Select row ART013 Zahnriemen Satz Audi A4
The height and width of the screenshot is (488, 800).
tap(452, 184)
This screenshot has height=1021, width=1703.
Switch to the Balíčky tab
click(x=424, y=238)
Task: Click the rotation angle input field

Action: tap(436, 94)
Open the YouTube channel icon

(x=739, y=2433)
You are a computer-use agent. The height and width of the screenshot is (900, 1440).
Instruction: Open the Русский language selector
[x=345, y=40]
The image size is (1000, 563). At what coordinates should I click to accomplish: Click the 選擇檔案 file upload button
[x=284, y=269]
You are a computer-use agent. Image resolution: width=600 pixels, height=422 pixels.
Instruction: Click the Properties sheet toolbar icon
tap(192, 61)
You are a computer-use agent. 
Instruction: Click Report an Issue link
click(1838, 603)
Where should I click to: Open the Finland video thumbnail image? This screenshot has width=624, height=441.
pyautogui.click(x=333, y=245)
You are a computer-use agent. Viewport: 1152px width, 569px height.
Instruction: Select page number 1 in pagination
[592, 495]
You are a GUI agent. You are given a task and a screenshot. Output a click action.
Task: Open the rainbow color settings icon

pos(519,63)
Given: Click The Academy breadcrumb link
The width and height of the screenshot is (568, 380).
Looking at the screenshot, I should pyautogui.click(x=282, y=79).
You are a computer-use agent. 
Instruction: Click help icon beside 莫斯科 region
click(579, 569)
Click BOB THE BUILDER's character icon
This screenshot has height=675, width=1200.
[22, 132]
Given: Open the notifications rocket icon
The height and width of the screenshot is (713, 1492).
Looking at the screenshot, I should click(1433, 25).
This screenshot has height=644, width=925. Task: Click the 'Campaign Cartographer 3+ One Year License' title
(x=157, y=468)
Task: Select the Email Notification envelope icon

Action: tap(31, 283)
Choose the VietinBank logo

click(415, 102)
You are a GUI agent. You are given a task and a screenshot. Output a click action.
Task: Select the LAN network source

┄┄┄┄┄┄┄┄┄┄

• _DESCRIPTION OF THE TASK_
Output the lines of the data above, from the first line through the line containing "click(1838, 603)" (both included), as a JSON list of strings with one string per line. Leave out blank lines.

• _RESPONSE BELOW_
[
  "Select row ART013 Zahnriemen Satz Audi A4",
  "The height and width of the screenshot is (488, 800).",
  "tap(452, 184)",
  "This screenshot has height=1021, width=1703.",
  "Switch to the Balíčky tab",
  "click(x=424, y=238)",
  "Task: Click the rotation angle input field",
  "Action: tap(436, 94)",
  "Open the YouTube channel icon",
  "(x=739, y=2433)",
  "You are a computer-use agent. The height and width of the screenshot is (900, 1440).",
  "Instruction: Open the Русский language selector",
  "[x=345, y=40]",
  "The image size is (1000, 563). At what coordinates should I click to accomplish: Click the 選擇檔案 file upload button",
  "[x=284, y=269]",
  "You are a computer-use agent. Image resolution: width=600 pixels, height=422 pixels.",
  "Instruction: Click the Properties sheet toolbar icon",
  "tap(192, 61)",
  "You are a computer-use agent. ",
  "Instruction: Click Report an Issue link",
  "click(1838, 603)"
]